--- START ---
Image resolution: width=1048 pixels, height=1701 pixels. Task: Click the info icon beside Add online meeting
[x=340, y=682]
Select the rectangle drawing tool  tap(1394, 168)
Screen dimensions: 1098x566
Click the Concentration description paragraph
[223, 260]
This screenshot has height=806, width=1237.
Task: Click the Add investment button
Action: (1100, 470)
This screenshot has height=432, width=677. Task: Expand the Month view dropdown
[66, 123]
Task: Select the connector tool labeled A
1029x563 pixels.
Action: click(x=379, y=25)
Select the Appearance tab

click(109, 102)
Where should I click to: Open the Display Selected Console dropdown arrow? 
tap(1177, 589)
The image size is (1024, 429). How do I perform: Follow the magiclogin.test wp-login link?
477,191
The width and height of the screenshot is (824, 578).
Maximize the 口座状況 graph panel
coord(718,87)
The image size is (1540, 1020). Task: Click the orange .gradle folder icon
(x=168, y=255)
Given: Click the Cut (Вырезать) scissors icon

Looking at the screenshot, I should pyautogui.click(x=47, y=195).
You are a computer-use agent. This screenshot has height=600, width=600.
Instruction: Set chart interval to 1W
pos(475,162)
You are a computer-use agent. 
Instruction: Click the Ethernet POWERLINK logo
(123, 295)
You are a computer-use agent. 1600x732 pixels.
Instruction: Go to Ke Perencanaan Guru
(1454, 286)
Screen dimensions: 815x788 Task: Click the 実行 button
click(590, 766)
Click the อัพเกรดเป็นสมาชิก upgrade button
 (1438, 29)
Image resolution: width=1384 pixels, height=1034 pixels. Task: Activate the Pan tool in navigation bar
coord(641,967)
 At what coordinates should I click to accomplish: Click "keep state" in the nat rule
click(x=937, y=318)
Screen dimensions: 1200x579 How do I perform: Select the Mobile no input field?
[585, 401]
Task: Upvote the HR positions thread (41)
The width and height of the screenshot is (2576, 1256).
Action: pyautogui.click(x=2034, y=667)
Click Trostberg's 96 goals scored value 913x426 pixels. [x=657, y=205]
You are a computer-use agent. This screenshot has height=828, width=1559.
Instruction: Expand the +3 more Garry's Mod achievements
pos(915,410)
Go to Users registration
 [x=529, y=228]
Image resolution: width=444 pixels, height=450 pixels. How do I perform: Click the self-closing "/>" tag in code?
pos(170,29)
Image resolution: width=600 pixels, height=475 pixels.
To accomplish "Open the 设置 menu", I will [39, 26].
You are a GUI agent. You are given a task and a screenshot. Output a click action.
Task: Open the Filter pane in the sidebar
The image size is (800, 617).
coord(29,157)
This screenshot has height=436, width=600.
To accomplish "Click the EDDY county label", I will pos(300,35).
--- END ---
- [EXERCISE REQUIREMENTS]: Exactly and exclusively, repeat the lines from the line that contains "The width and height of the screenshot is (2576, 1256)." through the end of the records, both ends included.

- [YOUR RESPONSE]:
The width and height of the screenshot is (2576, 1256).
Action: pyautogui.click(x=2034, y=667)
Click Trostberg's 96 goals scored value 913x426 pixels. [x=657, y=205]
You are a computer-use agent. This screenshot has height=828, width=1559.
Instruction: Expand the +3 more Garry's Mod achievements
pos(915,410)
Go to Users registration
 [x=529, y=228]
Image resolution: width=444 pixels, height=450 pixels. How do I perform: Click the self-closing "/>" tag in code?
pos(170,29)
Image resolution: width=600 pixels, height=475 pixels.
To accomplish "Open the 设置 menu", I will [39, 26].
You are a GUI agent. You are given a task and a screenshot. Output a click action.
Task: Open the Filter pane in the sidebar
The image size is (800, 617).
coord(29,157)
This screenshot has height=436, width=600.
To accomplish "Click the EDDY county label", I will pos(300,35).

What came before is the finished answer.